■ Problems to solve ■
[A] Answer these three questions from the GVirtuS excerpt, one per line:
(i) What does the abbreviation GEMM stand for?
(ii) Which operating system and version was the performance test system built on?
(iii) How many CUDA cores do the two GPUs add up to?
[B] Retype the GVirtuS excerpt starting at "4.1 The Development" and ending at "3072 CUDA cores.".

[Begin Excerpted text]

ARM/x86/GPU performance tests have been produced developing an ad hoc MPI Matrix Multiplication software [40] enabling the GVirtuS behaviour investigation setting up a scenario where a x86 machine is used as an accelerator node of a high-end ARM based cluster. The Matrix Multiplication software used is a matrix–matrix multiply routine (GEMM, GEneral Matrix to Matrix Multiplication) achieving better performance if compared with other usual implementations. This routine uses a LU, QR, and Cholesky factorizations gaining up to 80–90.

4.1 The Development Workstation

The performance test system has been built on top of the Ubuntu 14.04 Linux operating system, the NVIDIA CUDA Driver, and the SDK/Toolkit version 6.5 hosted on a workstation equipped by an i7-940@2.93 GHz 12Gb RAM. The GPU subsystem is enforced by two NVIDIA GeForce Titan X 12Gb RAM powered by the Maxwell chipset and summing up 3072 CUDA cores.

[End Excerpted text]
[Begin Provided data]

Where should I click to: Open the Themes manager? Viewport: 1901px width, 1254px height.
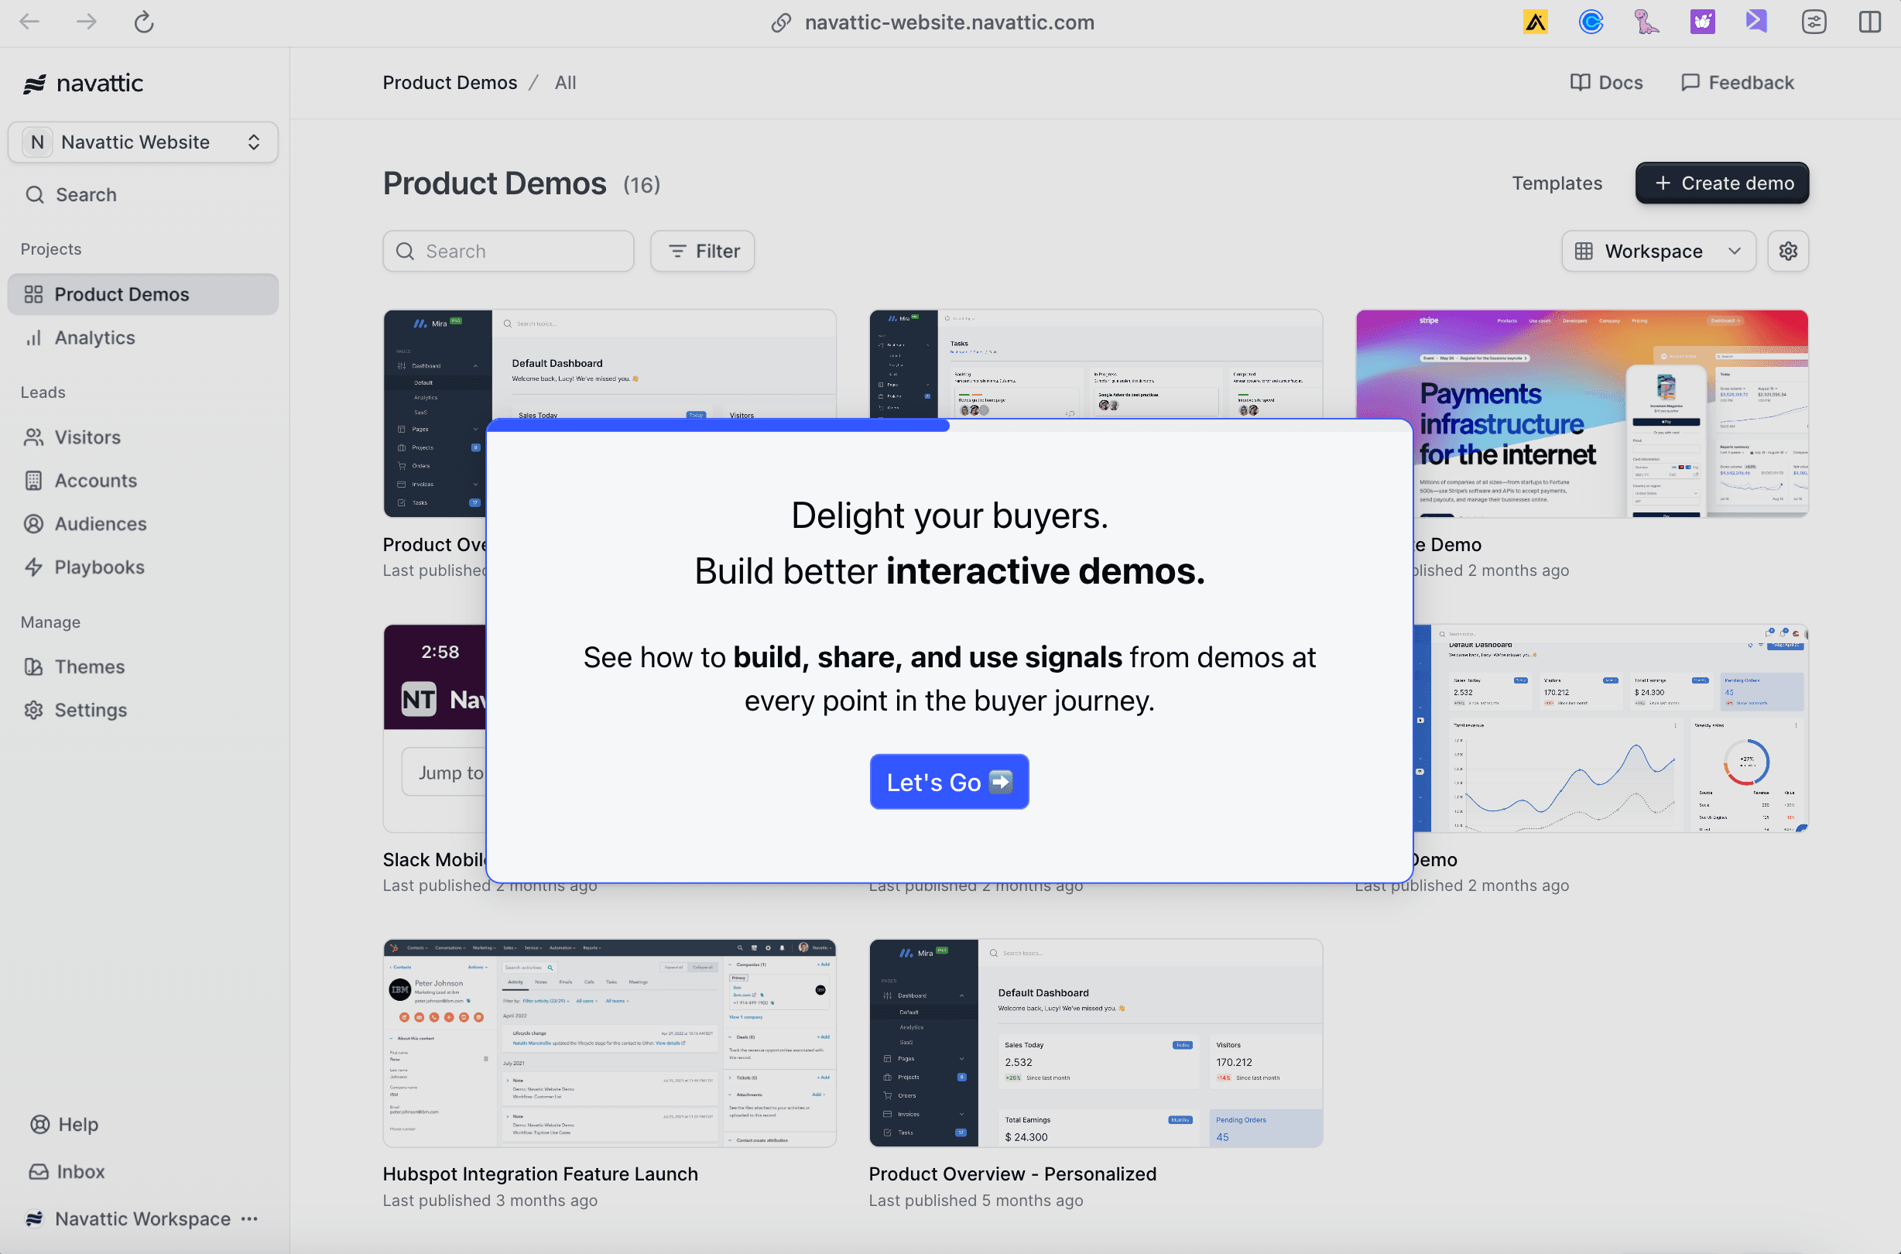coord(89,666)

[End Provided data]

■ Results for each task ■
[A]
(i) GEneral Matrix to Matrix Multiplication
(ii) Ubuntu 14.04 Linux
(iii) 3072

[B]
4.1 The Development Workstation

The performance test system has been built on top of the Ubuntu 14.04 Linux operating system, the NVIDIA CUDA Driver, and the SDK/Toolkit version 6.5 hosted on a workstation equipped by an i7-940@2.93 GHz 12Gb RAM. The GPU subsystem is enforced by two NVIDIA GeForce Titan X 12Gb RAM powered by the Maxwell chipset and summing up 3072 CUDA cores.